My cynical rejoinder to the above claim is: “No shit–the same basic process happened with medical health care. Why did you think it wouldn’t happen with mental health care?  And, really, why didn’t you realize that the pharmaceutical companies already largely instituted that process even without DSM-5?”

My completely naïve and hope-filled response to the above argument is:  “Well, actually, the DSM-5 (as with previous editions) is a tool intended to be used by professionals who are trained in mental health care, and who realize that, except in a relatively small number of very serious mental illnesses, pills are not going to function as the primary means of addressing those issues.  In the hands of these professionals, a diagnosis is more a means of trying to identify what is at the core of a person’s mental health needs, so there can be a common language to use when trying to figure out what kind of strategies might help the clients—only one of said strategies being the use of medications.”

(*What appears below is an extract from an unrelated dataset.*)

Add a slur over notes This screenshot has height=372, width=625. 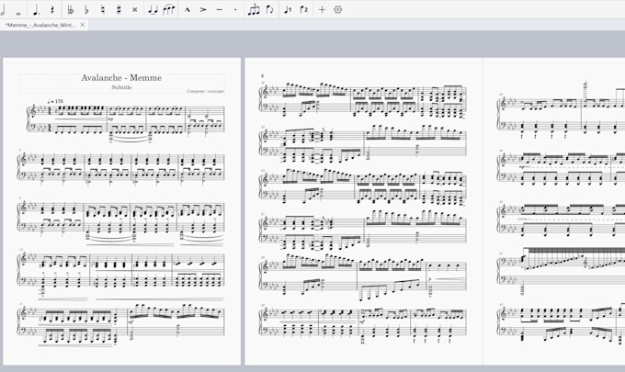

But let’s be clear about a few things.  First, the majority of people working in the mental health field are NOT trained, qualified, or legally allowed to prescribe medications.  They fall into various categories of counselors, therapists, treatment providers, and social workers.  They are the ones who try to address mental health issues not with a pill, but through a complicated process of human interaction (ridiculous, I know, but I read somewhere that it can actually work).  Secondly, and perhaps more important to the current criticism of pharmaceuticals/pharmaceutical companies, the vast majority of people prescribing medications for mental health reasons are NOT adequately trained in mental health.  Arguably, most uses of medications to deal with mental health issues already involve a kind of crapshoot as to whether the medications will be effective, in what doses, and for how long.  And yet we compound this uncertainty by having primary care physicians, who, for example, see patients for eight minutes every three months, try to keep up with changes in patients’ mental health status by ‘tweaking’ said patients’ medications.

To be sure, DSM-5 is flawed, just as DSM-IV (that’s 4, not intravenous) is flawed, although perhaps in different directions.  I am not suggesting everyone in the mental health field fall in lockstep and adhere blindly to whatever is laid out in DSM-5.  But like every professional in every field knows (or should know), you use the tools you have, but with a critical eye, and a knowledge of the tools’ limitations.